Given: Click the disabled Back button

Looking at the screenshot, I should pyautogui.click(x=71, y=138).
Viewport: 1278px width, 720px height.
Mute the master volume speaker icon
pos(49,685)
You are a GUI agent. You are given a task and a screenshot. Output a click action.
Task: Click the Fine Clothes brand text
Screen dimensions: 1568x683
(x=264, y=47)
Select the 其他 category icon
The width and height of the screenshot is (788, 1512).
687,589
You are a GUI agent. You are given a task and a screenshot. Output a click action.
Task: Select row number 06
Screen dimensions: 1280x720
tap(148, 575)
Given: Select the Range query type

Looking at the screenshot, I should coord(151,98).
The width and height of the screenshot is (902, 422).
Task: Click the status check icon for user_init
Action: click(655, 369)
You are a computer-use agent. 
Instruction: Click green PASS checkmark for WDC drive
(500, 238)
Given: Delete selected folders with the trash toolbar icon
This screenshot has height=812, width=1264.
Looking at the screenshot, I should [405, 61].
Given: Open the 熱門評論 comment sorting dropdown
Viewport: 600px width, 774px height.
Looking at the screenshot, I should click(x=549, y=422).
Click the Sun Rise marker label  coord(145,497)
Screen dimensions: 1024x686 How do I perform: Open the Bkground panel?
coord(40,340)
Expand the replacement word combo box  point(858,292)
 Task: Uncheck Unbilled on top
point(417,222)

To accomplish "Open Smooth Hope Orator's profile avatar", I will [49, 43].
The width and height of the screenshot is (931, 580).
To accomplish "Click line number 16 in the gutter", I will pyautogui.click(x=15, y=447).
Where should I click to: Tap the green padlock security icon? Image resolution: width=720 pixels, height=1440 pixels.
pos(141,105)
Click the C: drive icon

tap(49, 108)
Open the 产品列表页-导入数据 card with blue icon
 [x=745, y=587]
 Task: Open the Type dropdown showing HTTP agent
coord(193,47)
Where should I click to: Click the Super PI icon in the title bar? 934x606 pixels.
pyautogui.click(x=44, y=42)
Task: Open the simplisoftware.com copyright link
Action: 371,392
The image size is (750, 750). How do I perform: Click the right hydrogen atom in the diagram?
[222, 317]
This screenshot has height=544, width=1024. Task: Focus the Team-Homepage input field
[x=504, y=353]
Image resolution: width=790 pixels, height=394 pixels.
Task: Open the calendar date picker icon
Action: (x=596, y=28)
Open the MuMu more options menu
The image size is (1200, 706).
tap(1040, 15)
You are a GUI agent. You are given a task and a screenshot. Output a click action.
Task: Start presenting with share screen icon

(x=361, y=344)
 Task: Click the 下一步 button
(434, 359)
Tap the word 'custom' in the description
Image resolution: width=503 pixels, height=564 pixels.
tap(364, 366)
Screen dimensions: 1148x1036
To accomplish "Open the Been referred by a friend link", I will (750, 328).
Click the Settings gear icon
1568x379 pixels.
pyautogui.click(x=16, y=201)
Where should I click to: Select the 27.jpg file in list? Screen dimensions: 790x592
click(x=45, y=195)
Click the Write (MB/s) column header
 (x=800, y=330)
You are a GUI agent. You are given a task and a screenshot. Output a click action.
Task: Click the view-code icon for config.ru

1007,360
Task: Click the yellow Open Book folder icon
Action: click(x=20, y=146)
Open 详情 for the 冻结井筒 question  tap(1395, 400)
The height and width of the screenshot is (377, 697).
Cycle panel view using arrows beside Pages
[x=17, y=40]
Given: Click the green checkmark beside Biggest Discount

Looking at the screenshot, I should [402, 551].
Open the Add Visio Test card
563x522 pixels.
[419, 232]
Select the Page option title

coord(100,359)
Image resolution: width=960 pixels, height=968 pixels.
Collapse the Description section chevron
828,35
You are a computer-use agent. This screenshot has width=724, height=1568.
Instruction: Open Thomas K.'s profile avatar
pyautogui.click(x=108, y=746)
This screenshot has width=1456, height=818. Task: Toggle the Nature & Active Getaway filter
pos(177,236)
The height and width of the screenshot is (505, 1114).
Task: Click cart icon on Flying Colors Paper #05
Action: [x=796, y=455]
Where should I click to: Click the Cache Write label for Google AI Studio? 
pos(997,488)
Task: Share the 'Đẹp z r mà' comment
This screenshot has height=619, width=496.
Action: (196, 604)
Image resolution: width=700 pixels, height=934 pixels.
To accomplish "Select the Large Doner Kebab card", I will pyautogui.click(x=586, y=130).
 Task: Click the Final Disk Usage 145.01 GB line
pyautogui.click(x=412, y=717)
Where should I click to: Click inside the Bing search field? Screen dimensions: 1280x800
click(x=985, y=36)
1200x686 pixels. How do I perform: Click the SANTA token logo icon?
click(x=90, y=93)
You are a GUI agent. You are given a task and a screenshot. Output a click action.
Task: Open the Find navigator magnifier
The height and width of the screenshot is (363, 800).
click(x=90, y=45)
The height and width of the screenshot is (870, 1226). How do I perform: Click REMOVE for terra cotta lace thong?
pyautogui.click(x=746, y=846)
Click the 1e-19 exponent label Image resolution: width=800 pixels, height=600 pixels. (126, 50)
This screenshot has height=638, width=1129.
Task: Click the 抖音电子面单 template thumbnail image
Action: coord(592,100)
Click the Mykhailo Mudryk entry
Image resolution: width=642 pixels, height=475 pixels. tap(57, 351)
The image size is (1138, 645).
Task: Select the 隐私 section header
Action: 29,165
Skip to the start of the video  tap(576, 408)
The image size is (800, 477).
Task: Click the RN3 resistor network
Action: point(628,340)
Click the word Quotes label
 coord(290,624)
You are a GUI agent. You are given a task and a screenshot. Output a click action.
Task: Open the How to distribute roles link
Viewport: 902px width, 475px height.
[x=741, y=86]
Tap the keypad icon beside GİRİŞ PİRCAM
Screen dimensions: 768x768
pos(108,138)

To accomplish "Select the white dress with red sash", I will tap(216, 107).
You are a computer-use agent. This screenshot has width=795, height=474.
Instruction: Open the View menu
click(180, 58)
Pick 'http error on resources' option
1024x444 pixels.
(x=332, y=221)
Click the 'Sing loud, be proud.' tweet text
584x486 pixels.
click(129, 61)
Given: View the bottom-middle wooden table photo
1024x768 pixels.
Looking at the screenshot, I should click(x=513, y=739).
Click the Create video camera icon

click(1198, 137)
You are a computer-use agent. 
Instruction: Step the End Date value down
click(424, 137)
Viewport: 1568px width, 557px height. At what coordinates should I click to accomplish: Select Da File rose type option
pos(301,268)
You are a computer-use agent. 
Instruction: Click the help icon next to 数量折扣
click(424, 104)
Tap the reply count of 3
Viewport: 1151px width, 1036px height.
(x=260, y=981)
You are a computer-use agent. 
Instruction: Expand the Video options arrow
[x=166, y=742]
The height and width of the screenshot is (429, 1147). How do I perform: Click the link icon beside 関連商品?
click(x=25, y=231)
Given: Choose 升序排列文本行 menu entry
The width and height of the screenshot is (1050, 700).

# What the exercise asks
Where a line of the entries contains "text", report that line.

# Expected answer
Task: Click the Fine Clothes brand text
Click the 'Sing loud, be proud.' tweet text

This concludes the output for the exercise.